StudentizedResiduals#

class chemotools.outliers.StudentizedResiduals(model: _PLS | Pipeline, confidence=0.95)[source]

Bases: _ModelResidualsBase

Calculate the Studentized Residuals on a _PLS model preditions.

Parameters:
  • model (Union[ModelType, Pipeline]) – A fitted _PLS model or Pipeline ending with such a model

  • confidence (float, default=0.95) – Confidence level for statistical calculations (between 0 and 1)

Variables:
  • estimator (ModelType) – The fitted model of type _BasePCA or _PLS

  • transformer (Optional[Pipeline]) – Preprocessing steps before the model

  • n_features_in (int) – Number of features in the input data

  • n_components (int) – Number of components in the model

  • n_samples (int) – Number of samples used to train the model

  • critical_value (float) – The calculated critical value for outlier detection

fit(X, y=None)

Fit the Studentized Residuals model by computing residuals from the training set. Calculates the critical threshold based on the chosen method.

predict(X, y=None)

Identify outliers in the input data based on Studentized Residuals threshold.

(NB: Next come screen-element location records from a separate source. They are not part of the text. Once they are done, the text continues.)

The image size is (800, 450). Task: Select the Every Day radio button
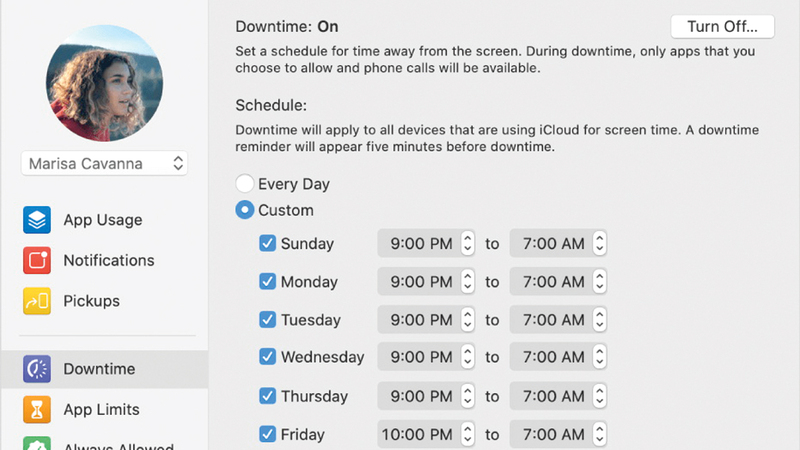tap(244, 184)
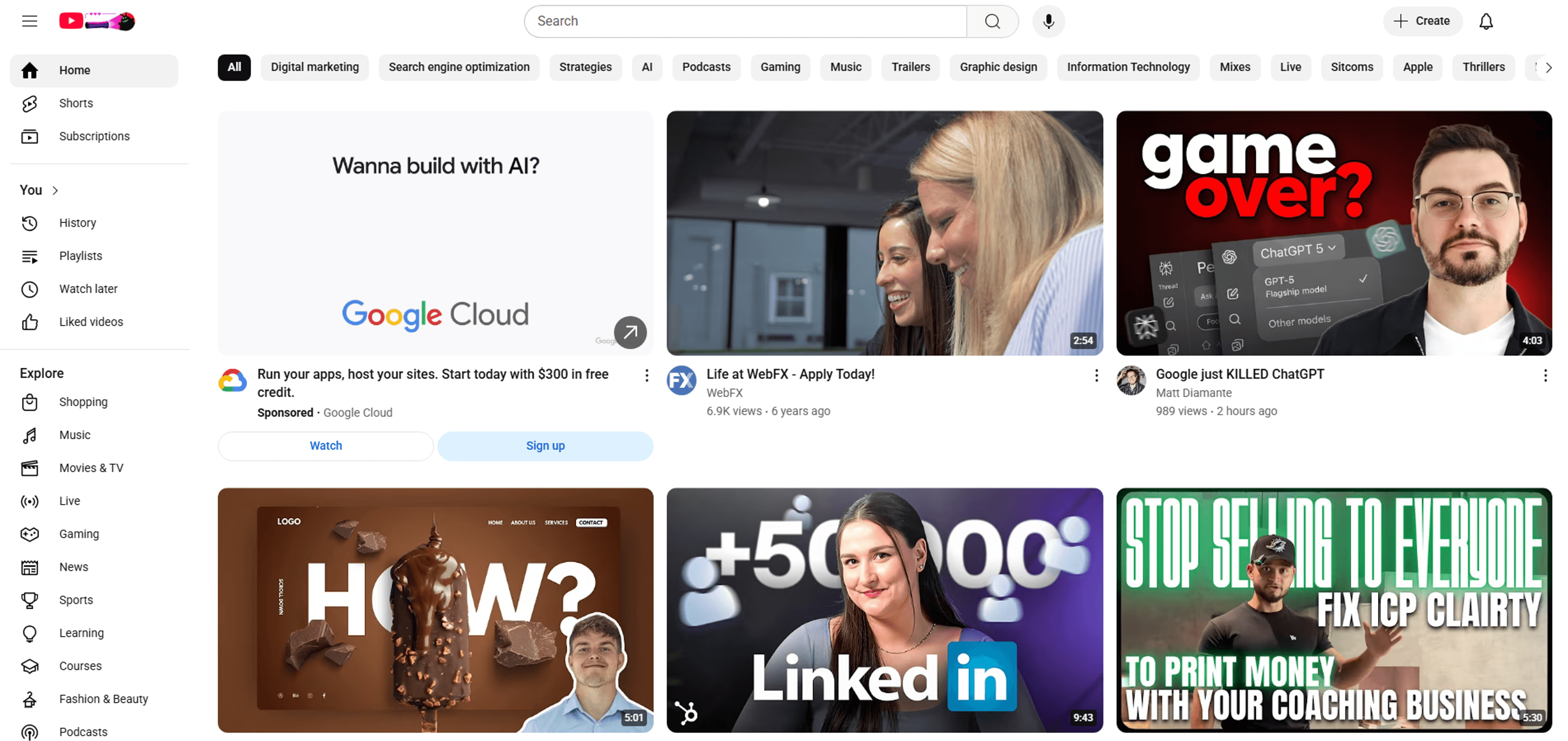
Task: Click the voice search microphone icon
Action: click(x=1048, y=21)
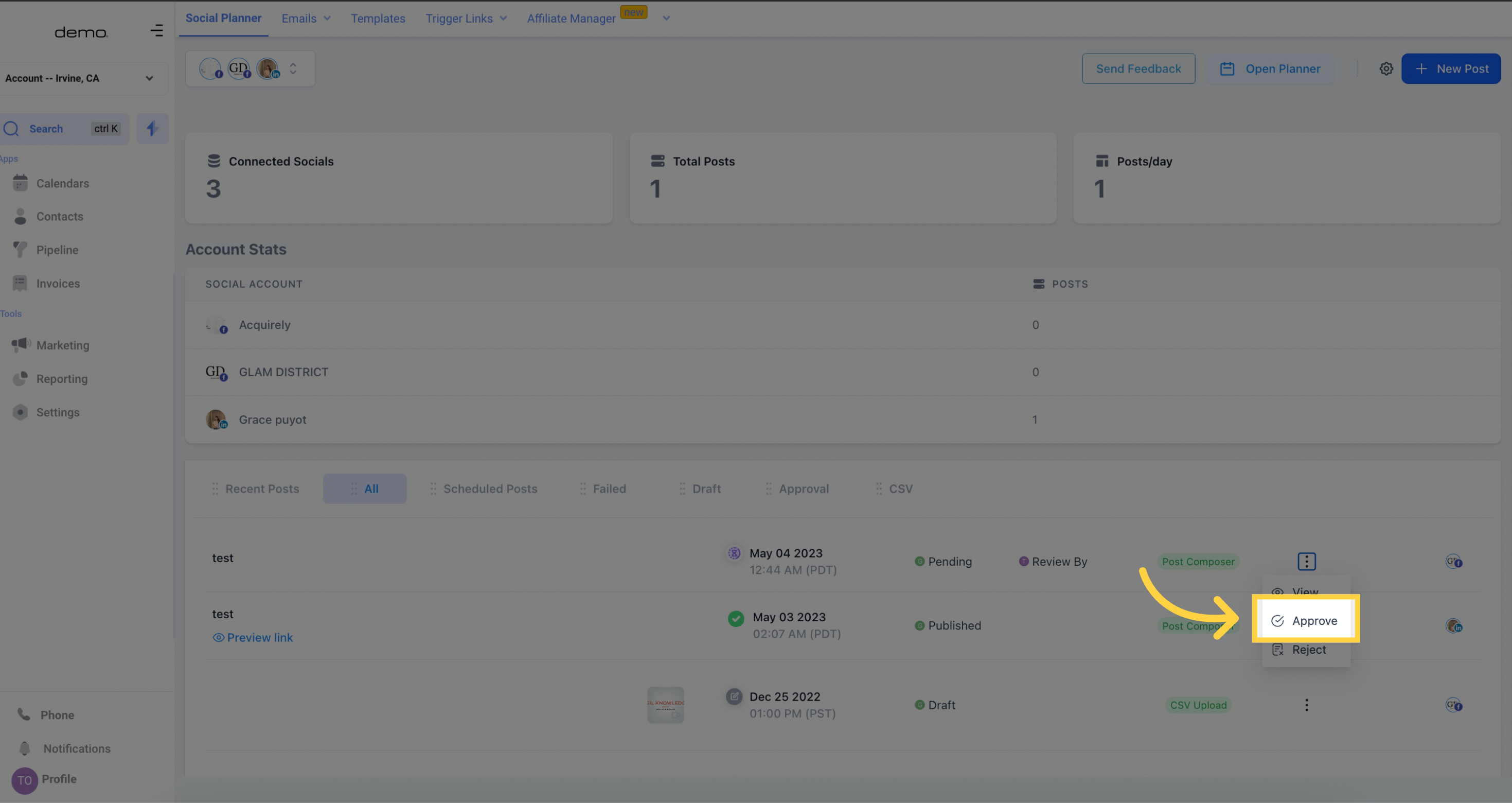Click the New Post button
The image size is (1512, 803).
[1450, 69]
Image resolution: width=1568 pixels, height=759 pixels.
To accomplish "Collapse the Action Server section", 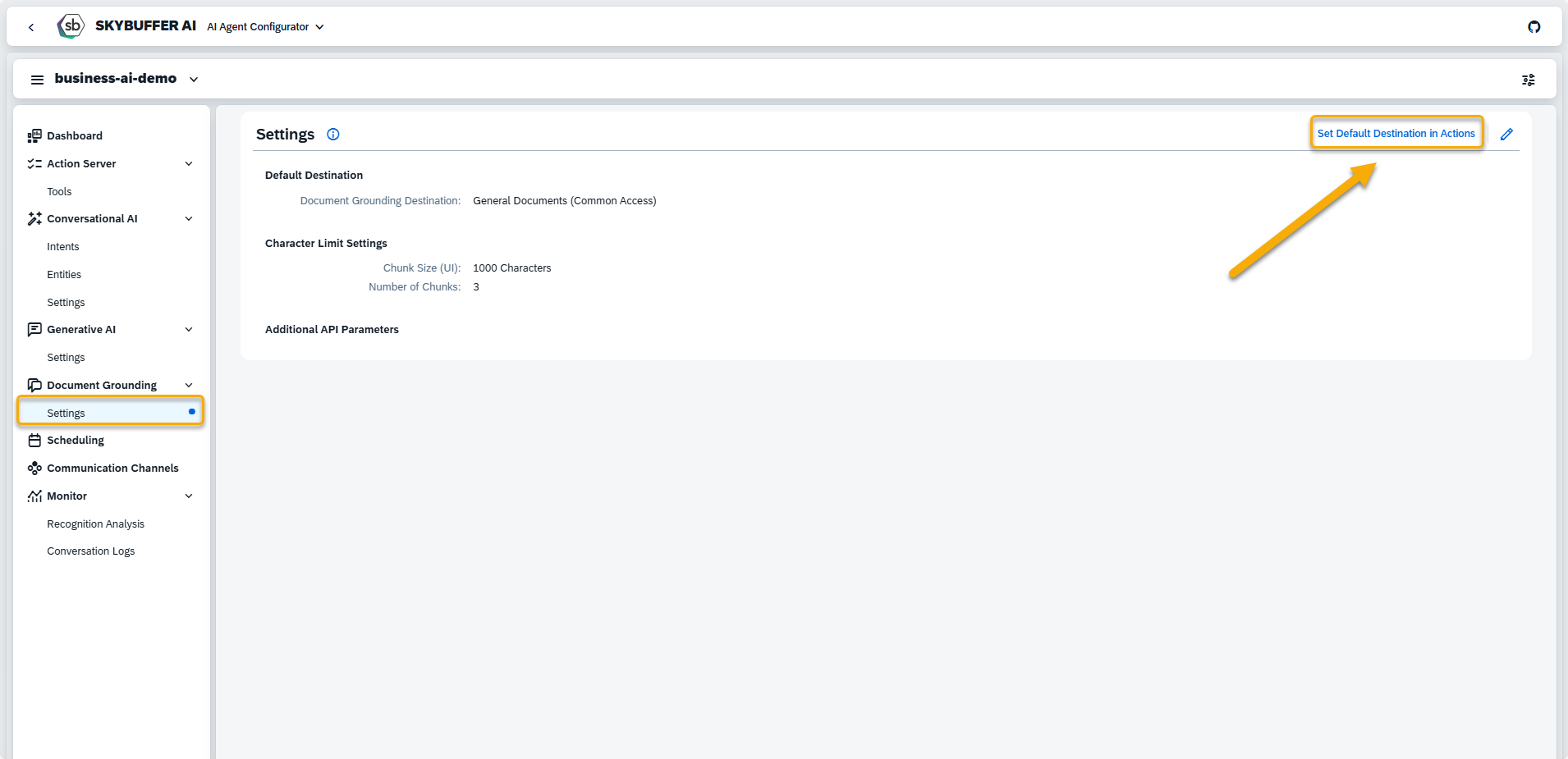I will [x=189, y=164].
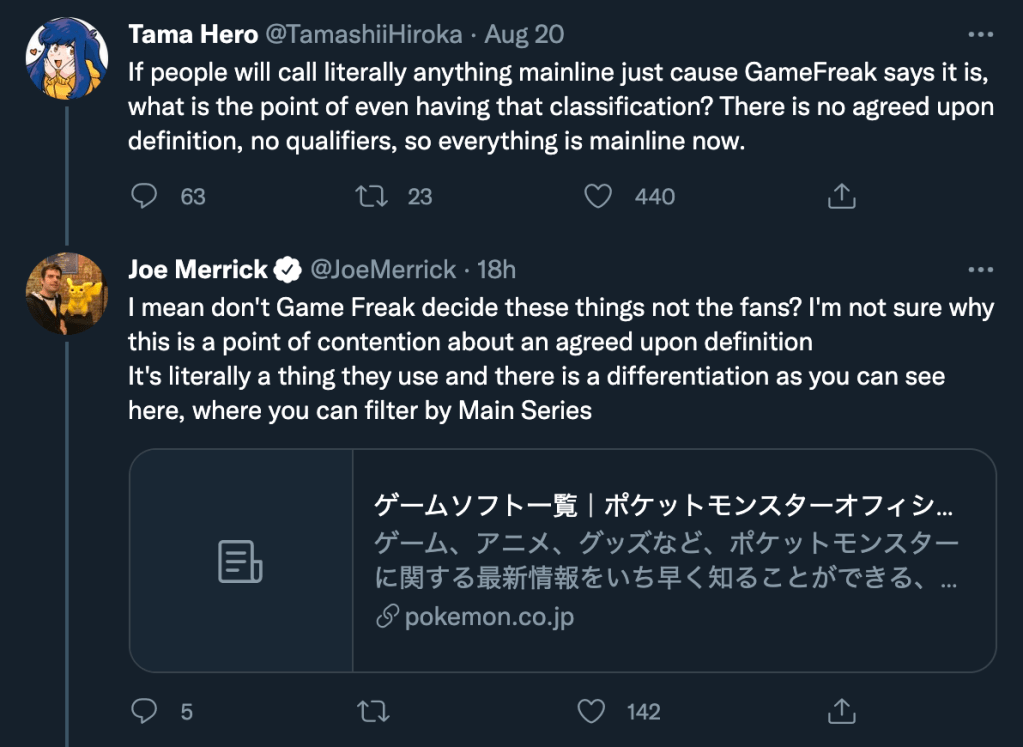
Task: Open more options on Tama Hero's tweet
Action: tap(981, 34)
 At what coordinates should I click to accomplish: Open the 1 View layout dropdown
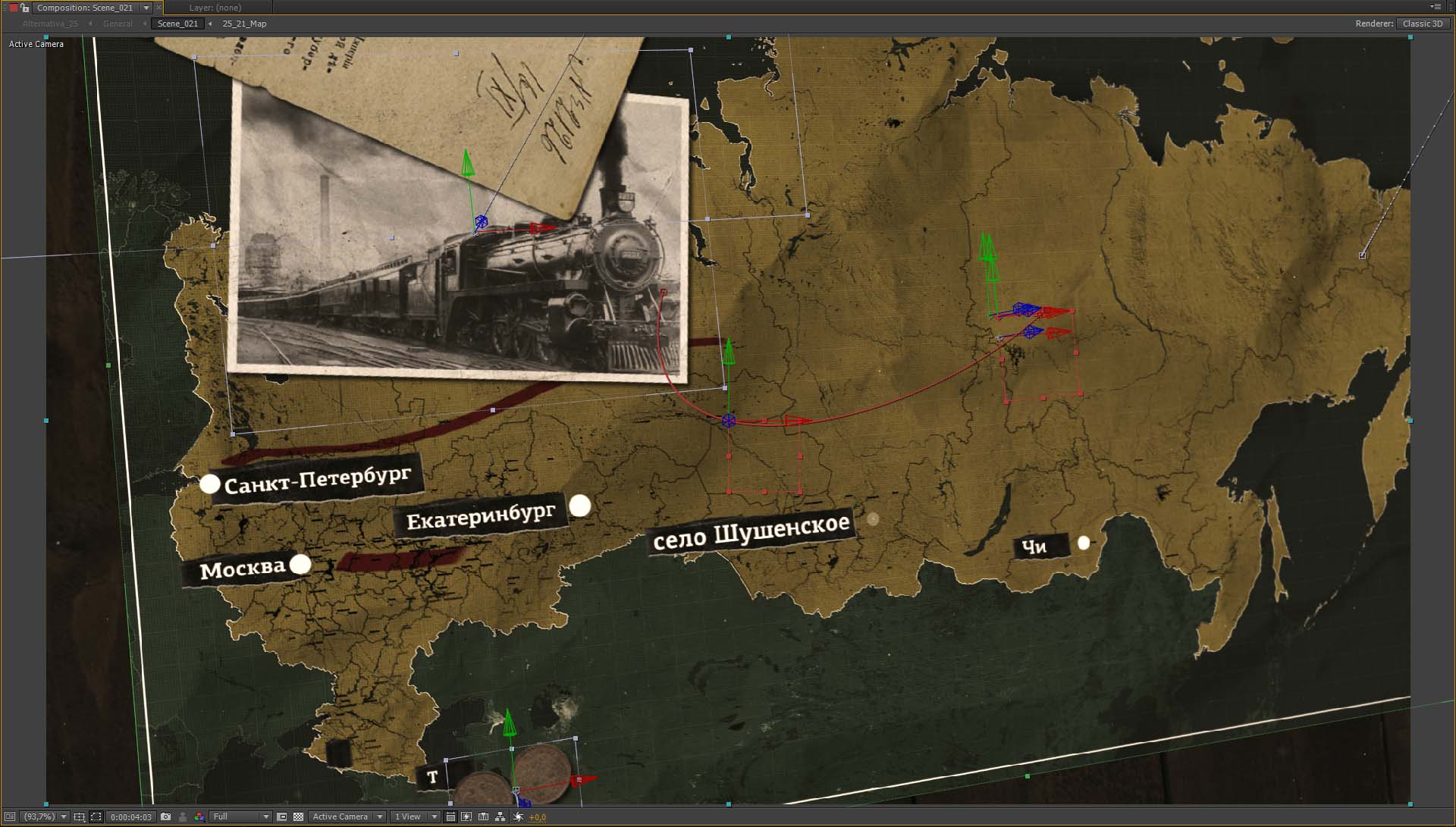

predict_residuals(X, y=None, validate=True)

Calculate Studentized Residuals for input data.

_calculate_critical_value(X)

Calculate the critical value for outlier detection using the specified method.

Examples

>>> from chemotools.datasets import load_fermentation_train
>>> from chemotools.outliers import StudentizedResiduals
>>> from sklearn.cross_decomposition import PLSRegression
>>> # Load sample data
>>> X, y = load_fermentation_train()
>>> y = y.values
>>> # Instantiate the PLS model
>>> pls = PLSRegression(n_components=3).fit(X, y)
>>> # Initialize StudentizedResiduals with the fitted PLS model
>>> studentized_residuals = StudentizedResiduals(model=pls, confidence=0.95)
StudentizedResiduals(model=PLSRegression(n_components=3), confidence=0.95)
>>> studentized_residuals.fit(X, y)
>>> # Predict outliers in the dataset
>>> outliers = studentized_residuals.predict(X, y)
>>> # Calculate Studentized residuals
>>> studentized_residuals_stats = studentized_residuals.predict_residuals(X, y)

References

[1] Kim H. Esbensen,

“Multivariate Data Analysis - In Practice”, 5th Edition, 2002.

Attributes

estimator_

critical_value_

estimator_: _PLS